With this, we began to talk as kindred spirits. I explained that I saw his contribution to the film as the element of sardonic humor that would make it less stuffy, and more of an amusing and outrageous viewing experience. Theodore confided to me some of his professional disappointments, which had made him wary of approaches like mine, adding "but you seem to be a good fellow." He invited me to come to New York and see one of his performances, which took place every weekend; I wish I had been able to do so. He had recently injured his leg and warned me that travelling to Chicago (where MPI was/is based) might be a problem, and that a traveling companion would have to accompany him if travel was essential. I believe we discussed his financial terms for two days of work, but I don't remember them.
The next and last time I spoke to Theodore was when I had to inform him that the project had fallen through. I didn't want to leave him hanging, as some others who had approached him and raised his hopes had done. He was pleased that I called him back, and to my surprise and gratification, he ended up consoling me... and we ended up talking about life and business and literature and philosophy for the better part of 90 minutes. I will always regret that I didn't record our conversations, especially this one, but I didn't anticipate how special they would be or that they would last so long. He loved to talk, and I loved talking with him. Unfortunately, this last call was predicated on the fact that we wouldn't be working together, and I had no other valid reason to call him; I imagined that I would only be wasting his time. In retrospect, I think he might have welcomed a friendship, but I was probably too much of a fan for that to work. It's difficult to be friends with someone whose work you admire to the point of being endlessly curious about it; most people get tired of talking about their work eventually. (I can remember David Cronenberg's wife Carolyn once chiding us because we seemed to have so little to say to one another outside of a Q&A. Strange, but true.)

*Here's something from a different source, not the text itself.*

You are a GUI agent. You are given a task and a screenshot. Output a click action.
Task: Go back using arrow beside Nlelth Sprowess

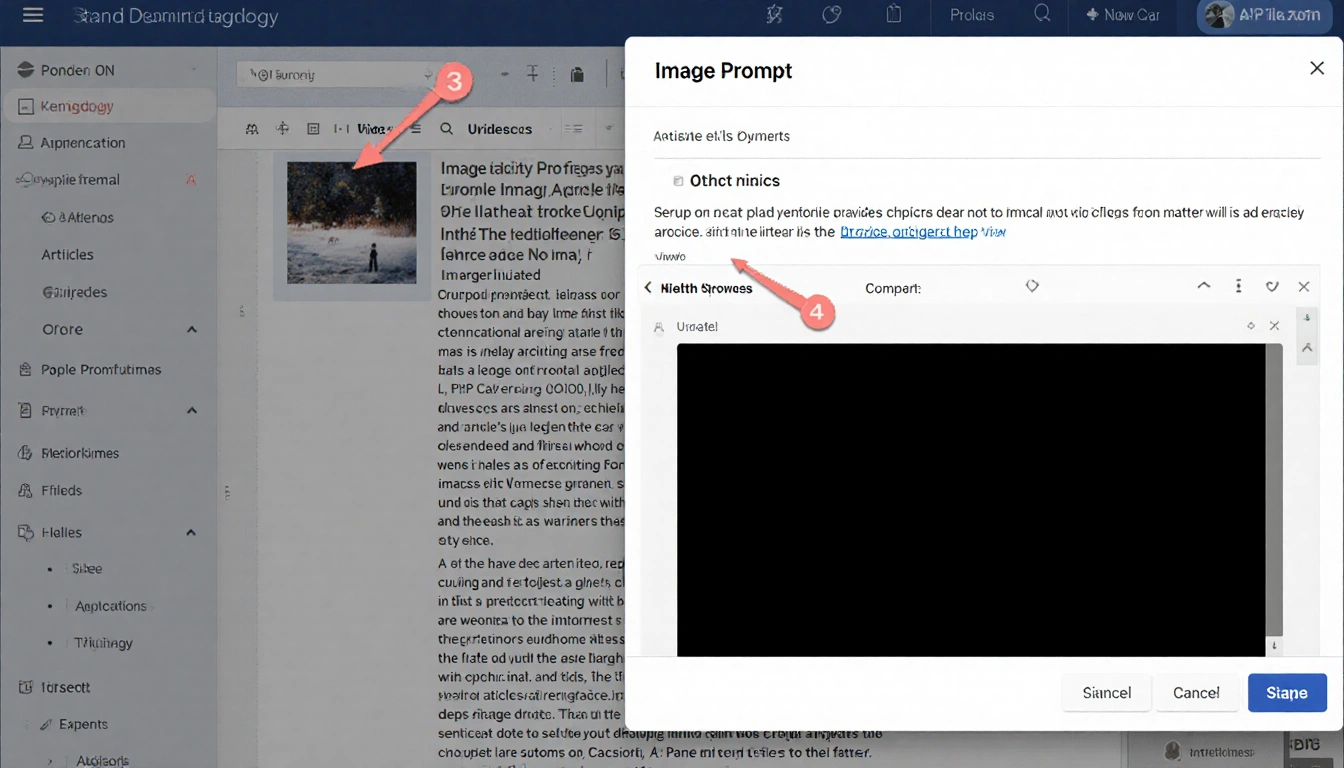click(648, 288)
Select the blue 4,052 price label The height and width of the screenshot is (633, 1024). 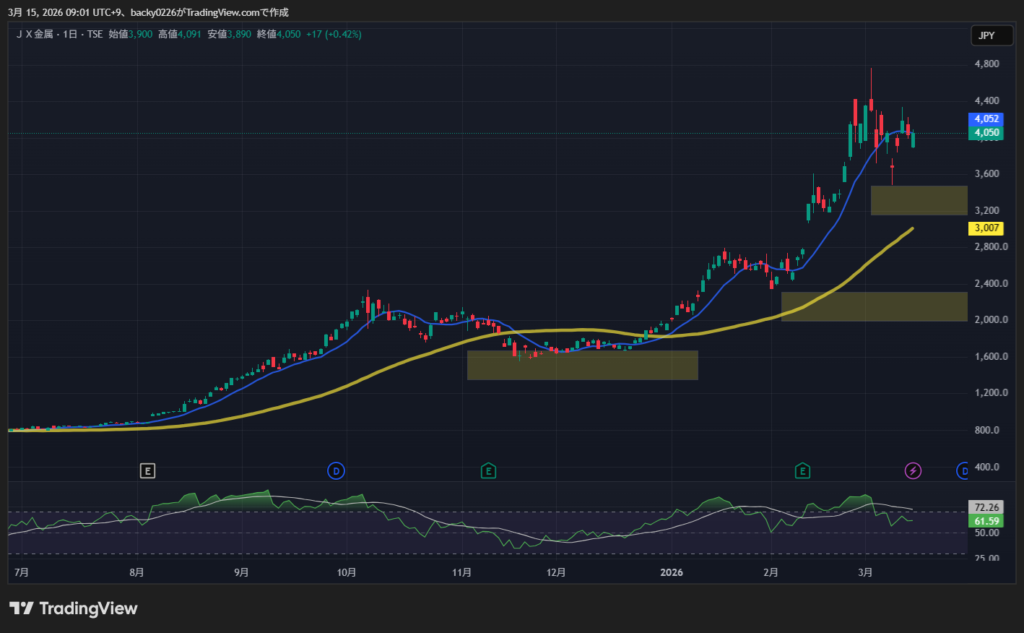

Brother Theodore was one of the genuine lights of our world as he trod its crust in gloom. He died in 2001 at the incredible age of 94 -- which proves that he was exaggerating, but not by much, when he claimed on the Letterman show to be 83 or 86 years old. (As Letterman said, he could have passed for someone in his late 50s or early 60s.) I think Theodore would be amused by the fact that the IMDb reports his cause of death as "pneumoina," because he always stood in the avant garde of "sic" humor.